Nice to see that the “Adam is a stalker who just straight-up moved into his ex’s apartment complex without telling her to woo her back” aspect of this storyline hasn’t been dropped! Adam has room for only one creepy, all-consuming emotional attachment in his life at a time, people. Now that he’s physically incapable of foiling the many, many assassination attempts against Congressman McDugal, all that energy will be directed at loving Terry with a laser-focused, un-asked-for intensity that makes all other loves look like a pile of hot garbage by comparison. BRACE YOURSELF FOR THE LOVING, TERRY.

Phantom, 4/15/15

So it looks like the Phantom’s long bout of amnesia is finally going to be cured by … hearing a bunch of people say “walker”? As in “Ghost-Who-Walks?” This just makes Bangalla’s outdated state-run television service’s failure to acquire rights to AMC’s hit show The Walking Dead all the more tragic.

Beetle Bailey, 4/15/15

Not one crude drawing of a woman must be allowed to remain unsexualized!

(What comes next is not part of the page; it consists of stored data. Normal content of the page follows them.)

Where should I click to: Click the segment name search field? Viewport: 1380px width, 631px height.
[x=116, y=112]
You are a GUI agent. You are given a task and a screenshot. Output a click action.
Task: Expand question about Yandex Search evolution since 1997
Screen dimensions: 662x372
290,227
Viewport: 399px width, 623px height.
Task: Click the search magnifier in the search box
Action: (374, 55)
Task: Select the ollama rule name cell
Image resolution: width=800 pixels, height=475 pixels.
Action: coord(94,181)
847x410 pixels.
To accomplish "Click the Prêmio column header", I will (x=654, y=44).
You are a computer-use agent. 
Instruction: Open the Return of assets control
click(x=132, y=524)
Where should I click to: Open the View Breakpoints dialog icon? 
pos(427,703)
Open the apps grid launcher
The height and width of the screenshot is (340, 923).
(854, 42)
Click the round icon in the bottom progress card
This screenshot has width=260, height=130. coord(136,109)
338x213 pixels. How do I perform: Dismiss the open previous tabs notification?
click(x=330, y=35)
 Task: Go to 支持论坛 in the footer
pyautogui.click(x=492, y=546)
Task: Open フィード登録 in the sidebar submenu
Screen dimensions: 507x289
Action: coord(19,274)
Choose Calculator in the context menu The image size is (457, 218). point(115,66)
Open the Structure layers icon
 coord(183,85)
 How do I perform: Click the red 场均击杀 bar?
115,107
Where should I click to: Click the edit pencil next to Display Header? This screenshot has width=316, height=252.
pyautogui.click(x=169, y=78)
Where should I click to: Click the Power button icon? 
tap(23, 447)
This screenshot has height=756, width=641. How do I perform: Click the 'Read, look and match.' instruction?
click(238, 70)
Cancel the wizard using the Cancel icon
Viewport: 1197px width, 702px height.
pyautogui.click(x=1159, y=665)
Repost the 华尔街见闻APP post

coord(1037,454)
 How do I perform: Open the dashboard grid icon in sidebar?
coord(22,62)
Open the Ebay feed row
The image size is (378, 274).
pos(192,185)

Not on Walker-Browne Amalgamated Humor Industry LLC’s watch!

Barney Google and Snuffy Smith, 4/15/15

Surely Cuzzin Irvin is aware that he (or at least his cuzzin) lives in an enclave of violent anti-government extremists? This is like one of those tragic stories where someone who happens to like wearing blue bandanas wanders into the wrong gang’s territory.

Herb and Jamaal, 4/15/15

“And none of us ever saw him again.”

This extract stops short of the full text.